Peanut butter is a pantry staple in most households. Besides being delicious, there’s just so much you can do with it (make sandwiches, bake cookies, spread it on pancakes, create sauces or dips, just to name a few ideas). Most of us know it’s a good protein source and can be a healthy addition to our diets.
But recently, almond butter has shot to the top as a direct competitor to our favorite classic spread. Sunflower butter also showed up, a good alternative if anyone in your family suffers from peanut allergies. Other nut butters are available, too, further expanding the selection – and perhaps causing a little confusion as to what’s best in terms of actual nutrition.
All of these spreads offer different benefits, along with the option to add variety to our diets. Let’s take a closer look at the nutrient info for different types of nut butters.
What is the healthiest nut butter?
1. Peanut butter
The peanut butter aisle can be overwhelming, with so many brands, varieties (creamy vs. crunchy, etc.) and sizes to choose from. When considering price, peanut butter is the cheapest and smartest option nutritionally. With 8 grams of protein per serving, it packs a great nutritional punch. It’s also made up of mostly healthy unsaturated fats, mono- and polyunsaturated fats, which are encouraged as part of a healthy diet.
Natural peanut butter is the purest type.
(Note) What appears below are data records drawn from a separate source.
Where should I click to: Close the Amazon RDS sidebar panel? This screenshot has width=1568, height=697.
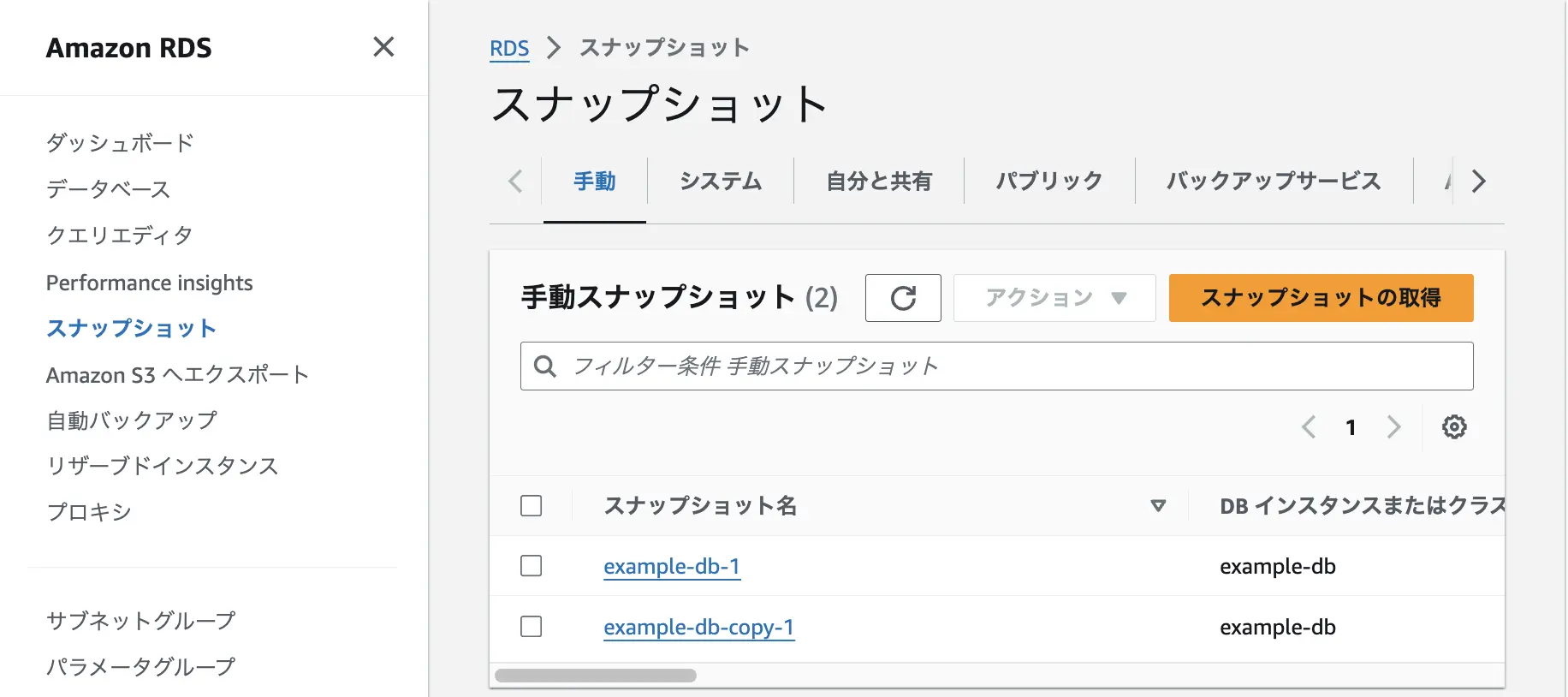click(x=383, y=47)
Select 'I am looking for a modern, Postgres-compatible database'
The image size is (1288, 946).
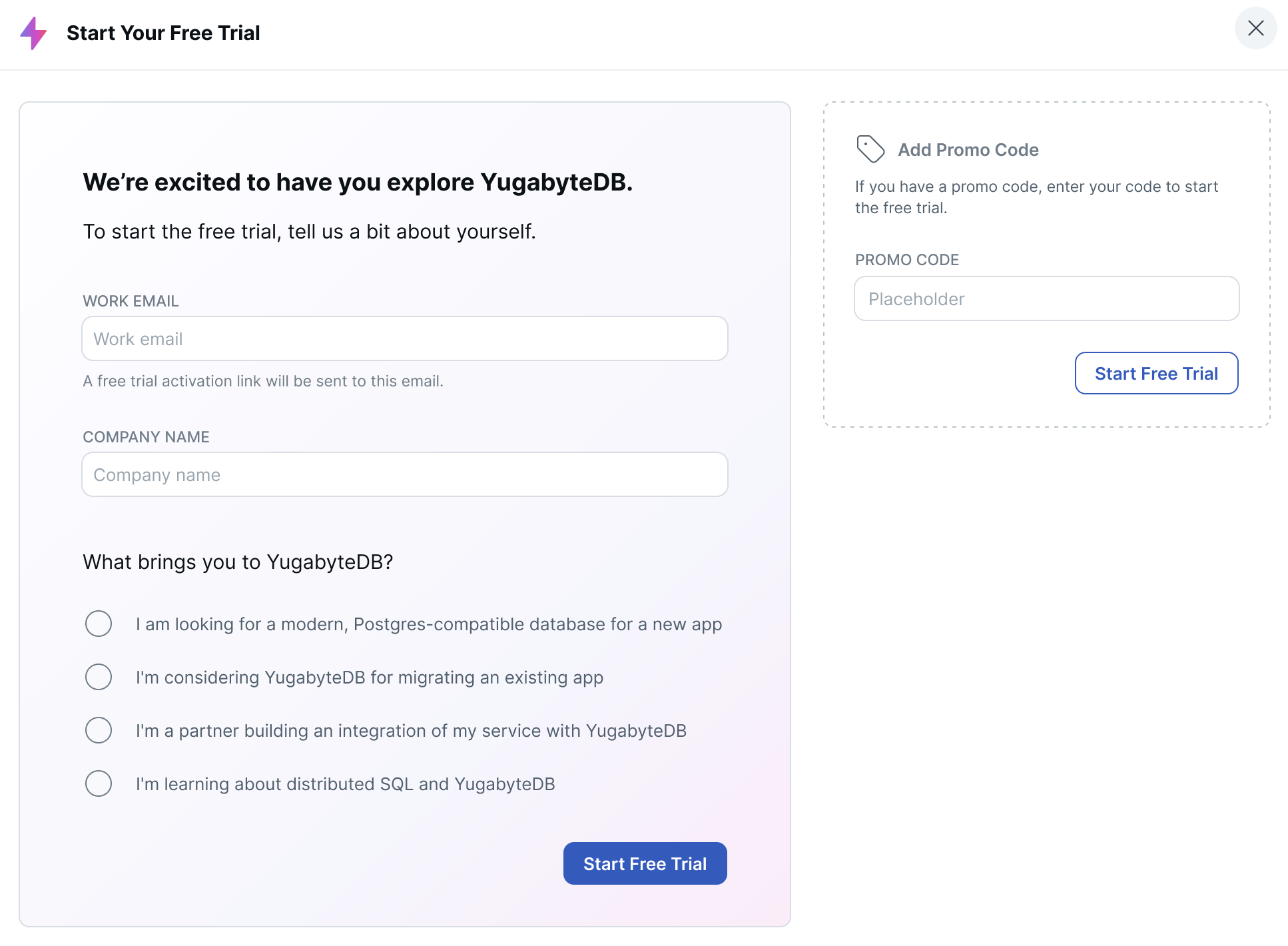(99, 624)
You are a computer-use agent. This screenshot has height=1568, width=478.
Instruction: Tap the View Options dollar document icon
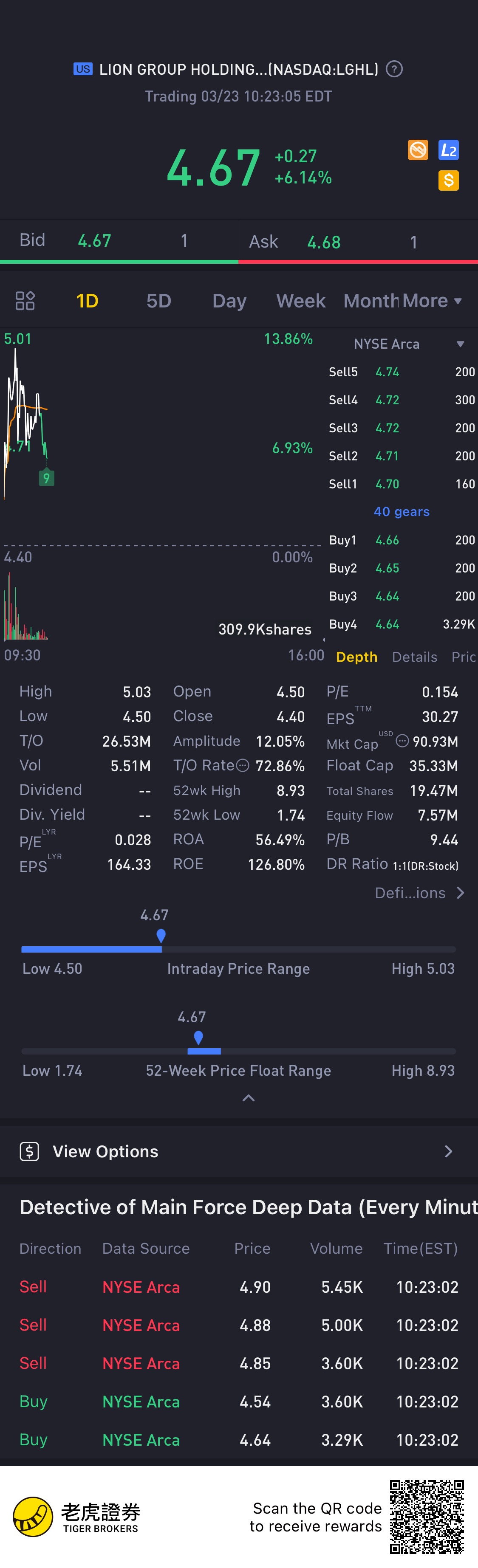(x=29, y=1151)
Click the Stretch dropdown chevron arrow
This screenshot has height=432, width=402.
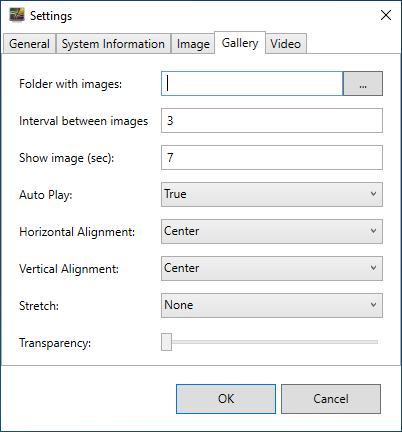(x=373, y=305)
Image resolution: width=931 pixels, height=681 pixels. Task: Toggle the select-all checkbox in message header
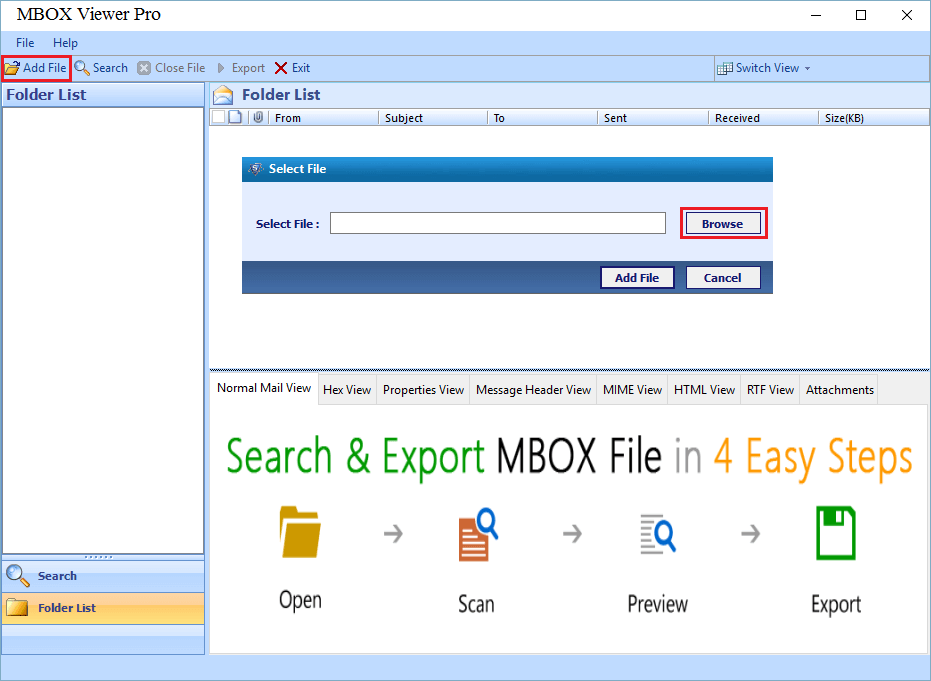219,118
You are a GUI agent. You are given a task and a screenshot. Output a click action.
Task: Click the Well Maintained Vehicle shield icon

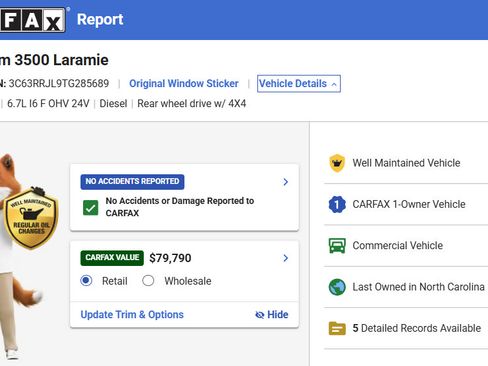(x=337, y=163)
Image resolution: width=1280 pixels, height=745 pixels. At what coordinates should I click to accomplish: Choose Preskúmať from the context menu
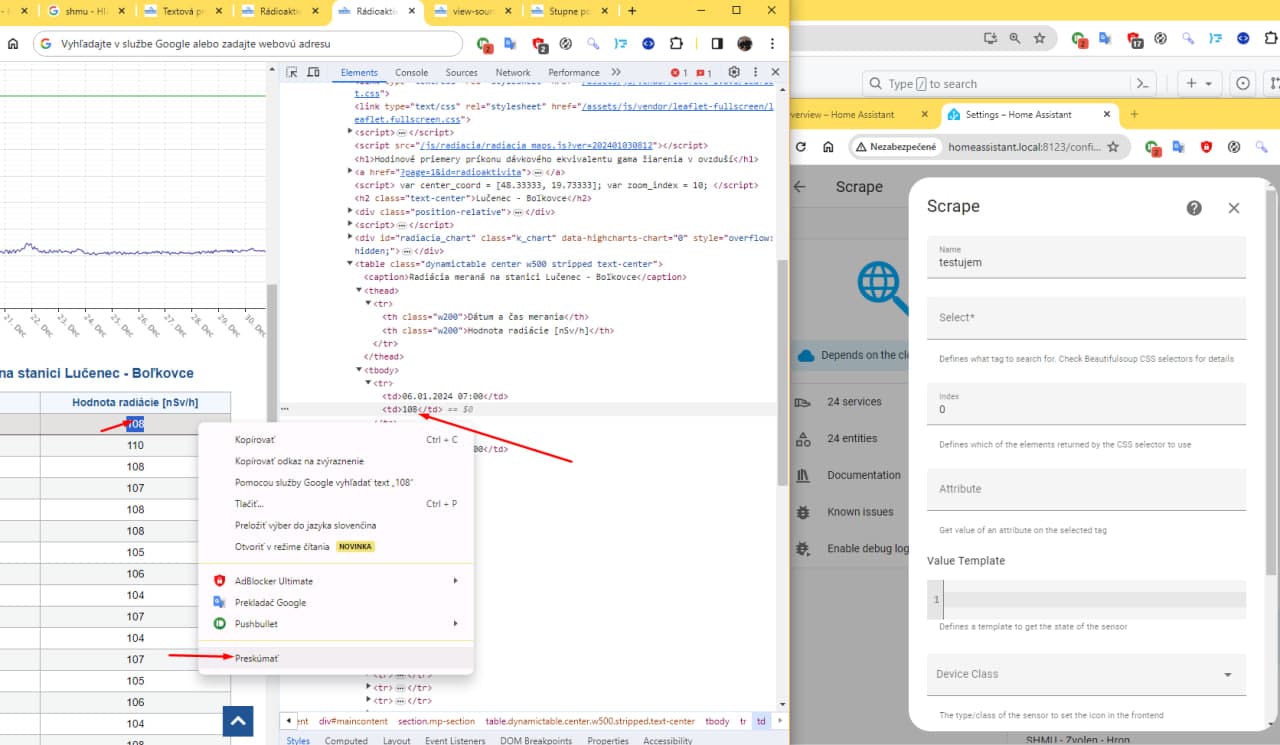257,658
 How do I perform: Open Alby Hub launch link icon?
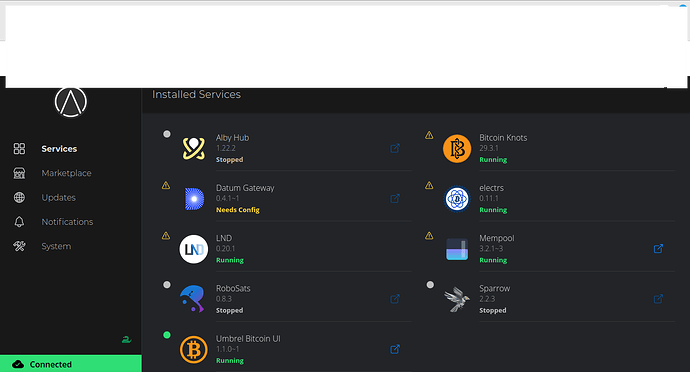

The ingredients list typically consists of peanuts and sometimes salt. Avoid brands that add sugar, oils and preservatives. The traditional shelf-stable peanut butter you grew up with is often filled with added oils such as palm oil and added sugar in the form of molasses or honey. These are ingredients we simply don’t need in our diets.
If natural peanut butter is new to you, here’s a helpful tip. Store your jar of natural peanut butter upside down (or flip it for at least 4-6 hours before using). This allows the oil to seep into the peanuts and will give it a similar consistency to the peanut butter you’re used to. If your desired texture is a little thicker, keep the jar in the fridge once you’ve opened it.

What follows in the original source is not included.